__Task prompt__
Set down, character for character, everything in the records below from the line holding "Given: Open more" down to the line holding "The height and width of the screenshot is (960, 1707).", and no other line.

__Supplied data__

++++++++++

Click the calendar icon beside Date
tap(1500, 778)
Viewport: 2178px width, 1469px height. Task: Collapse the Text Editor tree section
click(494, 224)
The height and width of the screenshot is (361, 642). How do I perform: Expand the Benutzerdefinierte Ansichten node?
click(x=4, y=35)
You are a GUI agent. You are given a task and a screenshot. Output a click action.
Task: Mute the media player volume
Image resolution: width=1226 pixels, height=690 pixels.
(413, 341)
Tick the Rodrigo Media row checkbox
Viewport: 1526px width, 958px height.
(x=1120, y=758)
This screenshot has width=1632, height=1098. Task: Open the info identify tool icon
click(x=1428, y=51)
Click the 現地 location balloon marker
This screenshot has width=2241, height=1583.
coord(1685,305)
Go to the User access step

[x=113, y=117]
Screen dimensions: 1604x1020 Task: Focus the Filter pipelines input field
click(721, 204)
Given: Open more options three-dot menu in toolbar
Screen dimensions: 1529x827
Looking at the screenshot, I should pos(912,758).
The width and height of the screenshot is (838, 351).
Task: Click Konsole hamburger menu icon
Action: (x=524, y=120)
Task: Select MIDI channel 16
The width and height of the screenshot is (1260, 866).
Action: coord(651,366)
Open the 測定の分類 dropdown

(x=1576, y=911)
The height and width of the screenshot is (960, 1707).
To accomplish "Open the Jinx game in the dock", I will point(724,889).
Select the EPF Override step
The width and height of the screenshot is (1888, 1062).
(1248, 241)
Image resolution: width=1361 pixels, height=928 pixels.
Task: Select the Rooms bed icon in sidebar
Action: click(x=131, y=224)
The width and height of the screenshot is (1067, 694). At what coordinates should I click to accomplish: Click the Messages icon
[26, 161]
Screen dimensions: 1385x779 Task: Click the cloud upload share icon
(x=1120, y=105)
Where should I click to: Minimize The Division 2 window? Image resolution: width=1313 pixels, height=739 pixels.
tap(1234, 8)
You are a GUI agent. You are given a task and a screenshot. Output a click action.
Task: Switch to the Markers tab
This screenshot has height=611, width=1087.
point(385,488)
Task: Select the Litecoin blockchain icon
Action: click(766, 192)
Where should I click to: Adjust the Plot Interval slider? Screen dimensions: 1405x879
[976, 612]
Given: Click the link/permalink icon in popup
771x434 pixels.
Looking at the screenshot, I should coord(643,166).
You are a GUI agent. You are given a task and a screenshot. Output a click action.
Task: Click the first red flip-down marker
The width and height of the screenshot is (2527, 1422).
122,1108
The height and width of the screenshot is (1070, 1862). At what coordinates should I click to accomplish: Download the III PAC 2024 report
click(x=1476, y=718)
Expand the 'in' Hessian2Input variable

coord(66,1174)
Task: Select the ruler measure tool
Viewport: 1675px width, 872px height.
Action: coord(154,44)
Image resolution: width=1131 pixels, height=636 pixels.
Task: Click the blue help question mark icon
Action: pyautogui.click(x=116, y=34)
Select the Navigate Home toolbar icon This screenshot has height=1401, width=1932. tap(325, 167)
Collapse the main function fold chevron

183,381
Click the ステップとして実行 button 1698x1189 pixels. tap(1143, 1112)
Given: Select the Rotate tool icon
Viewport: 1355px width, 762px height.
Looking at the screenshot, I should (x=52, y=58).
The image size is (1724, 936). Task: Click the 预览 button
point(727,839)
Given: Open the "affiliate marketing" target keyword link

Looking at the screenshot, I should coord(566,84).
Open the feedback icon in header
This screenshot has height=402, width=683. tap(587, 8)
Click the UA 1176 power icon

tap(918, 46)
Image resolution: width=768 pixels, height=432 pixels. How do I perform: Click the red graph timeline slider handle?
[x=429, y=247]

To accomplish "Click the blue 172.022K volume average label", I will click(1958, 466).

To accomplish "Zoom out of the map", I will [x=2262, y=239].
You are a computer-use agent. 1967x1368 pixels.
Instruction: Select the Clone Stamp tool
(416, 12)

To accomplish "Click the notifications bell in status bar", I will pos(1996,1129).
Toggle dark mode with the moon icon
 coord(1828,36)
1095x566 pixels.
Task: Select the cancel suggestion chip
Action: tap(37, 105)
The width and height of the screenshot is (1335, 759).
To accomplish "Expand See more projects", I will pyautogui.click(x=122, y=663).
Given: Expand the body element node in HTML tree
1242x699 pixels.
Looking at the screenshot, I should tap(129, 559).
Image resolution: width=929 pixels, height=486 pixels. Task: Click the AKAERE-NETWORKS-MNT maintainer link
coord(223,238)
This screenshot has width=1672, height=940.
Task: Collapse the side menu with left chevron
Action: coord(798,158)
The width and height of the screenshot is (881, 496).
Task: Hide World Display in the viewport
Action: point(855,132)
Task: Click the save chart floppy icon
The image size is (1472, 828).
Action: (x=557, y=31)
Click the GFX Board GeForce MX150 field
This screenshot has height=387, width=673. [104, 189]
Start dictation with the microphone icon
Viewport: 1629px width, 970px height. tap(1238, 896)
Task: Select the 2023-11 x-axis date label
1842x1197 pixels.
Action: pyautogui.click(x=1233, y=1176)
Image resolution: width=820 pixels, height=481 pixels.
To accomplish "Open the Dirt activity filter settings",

++++++++++

__Reply__
Given: Open more options three-dot menu in toolbar
Screen dimensions: 1529x827
Looking at the screenshot, I should pos(912,758).
The width and height of the screenshot is (838, 351).
Task: Click Konsole hamburger menu icon
Action: (x=524, y=120)
Task: Select MIDI channel 16
The width and height of the screenshot is (1260, 866).
Action: coord(651,366)
Open the 測定の分類 dropdown

(x=1576, y=911)
The height and width of the screenshot is (960, 1707).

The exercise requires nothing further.